● **What is expected**: The lines to copy are those in the records below that hold the word "Given".

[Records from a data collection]
________________________

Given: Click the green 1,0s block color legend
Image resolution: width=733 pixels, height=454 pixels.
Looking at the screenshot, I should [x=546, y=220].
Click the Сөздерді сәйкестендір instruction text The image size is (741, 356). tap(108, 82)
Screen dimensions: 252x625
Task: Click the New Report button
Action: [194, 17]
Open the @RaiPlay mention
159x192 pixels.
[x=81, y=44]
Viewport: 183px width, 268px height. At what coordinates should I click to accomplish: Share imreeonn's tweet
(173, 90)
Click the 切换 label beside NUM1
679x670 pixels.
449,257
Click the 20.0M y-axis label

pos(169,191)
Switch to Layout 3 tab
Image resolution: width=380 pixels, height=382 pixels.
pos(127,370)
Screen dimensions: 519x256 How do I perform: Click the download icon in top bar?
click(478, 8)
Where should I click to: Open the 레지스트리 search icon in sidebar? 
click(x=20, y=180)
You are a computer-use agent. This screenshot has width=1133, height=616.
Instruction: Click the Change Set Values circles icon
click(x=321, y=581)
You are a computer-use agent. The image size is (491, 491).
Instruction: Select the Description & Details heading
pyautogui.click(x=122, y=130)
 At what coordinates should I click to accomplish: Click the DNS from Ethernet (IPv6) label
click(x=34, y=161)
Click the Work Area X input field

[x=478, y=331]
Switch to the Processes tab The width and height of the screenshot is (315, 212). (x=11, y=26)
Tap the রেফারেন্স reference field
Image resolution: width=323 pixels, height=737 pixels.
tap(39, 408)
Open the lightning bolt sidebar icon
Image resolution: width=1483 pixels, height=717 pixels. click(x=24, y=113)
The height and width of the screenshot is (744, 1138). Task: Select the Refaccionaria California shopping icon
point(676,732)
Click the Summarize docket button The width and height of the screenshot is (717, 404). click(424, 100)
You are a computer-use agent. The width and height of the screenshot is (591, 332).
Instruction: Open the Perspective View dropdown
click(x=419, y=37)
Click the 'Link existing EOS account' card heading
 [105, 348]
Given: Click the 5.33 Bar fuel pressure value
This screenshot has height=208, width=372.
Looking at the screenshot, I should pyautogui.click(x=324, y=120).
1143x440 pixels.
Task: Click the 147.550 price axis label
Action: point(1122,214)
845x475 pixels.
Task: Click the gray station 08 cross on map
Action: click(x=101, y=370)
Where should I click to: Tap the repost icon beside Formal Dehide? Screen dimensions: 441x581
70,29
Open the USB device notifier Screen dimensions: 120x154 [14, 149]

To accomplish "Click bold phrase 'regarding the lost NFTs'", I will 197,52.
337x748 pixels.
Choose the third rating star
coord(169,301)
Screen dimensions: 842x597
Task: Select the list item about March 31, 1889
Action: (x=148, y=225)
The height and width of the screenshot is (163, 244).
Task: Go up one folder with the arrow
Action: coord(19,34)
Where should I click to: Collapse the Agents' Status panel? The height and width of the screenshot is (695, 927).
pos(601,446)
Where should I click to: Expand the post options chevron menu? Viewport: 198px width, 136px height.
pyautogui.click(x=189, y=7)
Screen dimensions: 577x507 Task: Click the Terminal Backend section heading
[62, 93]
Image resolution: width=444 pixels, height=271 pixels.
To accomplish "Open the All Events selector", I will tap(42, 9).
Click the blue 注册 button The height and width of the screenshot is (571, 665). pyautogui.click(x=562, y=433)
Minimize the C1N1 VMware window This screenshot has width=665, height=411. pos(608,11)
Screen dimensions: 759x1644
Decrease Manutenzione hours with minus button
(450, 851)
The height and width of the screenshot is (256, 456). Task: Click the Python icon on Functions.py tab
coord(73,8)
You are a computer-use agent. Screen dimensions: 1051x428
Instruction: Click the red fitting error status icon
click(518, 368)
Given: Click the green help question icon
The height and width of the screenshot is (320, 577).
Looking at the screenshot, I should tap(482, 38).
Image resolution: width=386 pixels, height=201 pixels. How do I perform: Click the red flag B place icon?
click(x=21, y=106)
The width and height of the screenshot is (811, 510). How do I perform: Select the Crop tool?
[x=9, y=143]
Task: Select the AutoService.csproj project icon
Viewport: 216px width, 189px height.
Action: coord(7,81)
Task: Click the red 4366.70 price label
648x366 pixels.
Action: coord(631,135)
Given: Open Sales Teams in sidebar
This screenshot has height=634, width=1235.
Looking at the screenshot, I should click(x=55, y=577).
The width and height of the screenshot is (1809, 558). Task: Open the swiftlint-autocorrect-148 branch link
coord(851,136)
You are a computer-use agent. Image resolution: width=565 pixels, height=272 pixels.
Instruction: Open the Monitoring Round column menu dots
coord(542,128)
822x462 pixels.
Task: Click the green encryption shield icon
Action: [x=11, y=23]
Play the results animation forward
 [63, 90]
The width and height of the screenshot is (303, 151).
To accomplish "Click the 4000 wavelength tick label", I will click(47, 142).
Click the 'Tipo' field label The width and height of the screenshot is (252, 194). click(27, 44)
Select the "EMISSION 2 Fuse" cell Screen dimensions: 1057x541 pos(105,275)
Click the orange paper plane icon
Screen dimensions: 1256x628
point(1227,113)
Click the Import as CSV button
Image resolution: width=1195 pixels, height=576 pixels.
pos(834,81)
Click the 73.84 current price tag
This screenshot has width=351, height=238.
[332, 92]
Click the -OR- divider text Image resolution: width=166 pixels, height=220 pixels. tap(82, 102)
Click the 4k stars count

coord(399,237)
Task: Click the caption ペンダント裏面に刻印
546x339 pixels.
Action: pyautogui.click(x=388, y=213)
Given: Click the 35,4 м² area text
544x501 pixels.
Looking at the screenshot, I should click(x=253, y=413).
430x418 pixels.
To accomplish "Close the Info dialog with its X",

________________________

● **Answer section**:
Given: Click the green 1,0s block color legend
Given: Click the 5.33 Bar fuel pressure value
Given: Click the green help question icon
Given: Open Sales Teams in sidebar
Given: Click the 35,4 м² area text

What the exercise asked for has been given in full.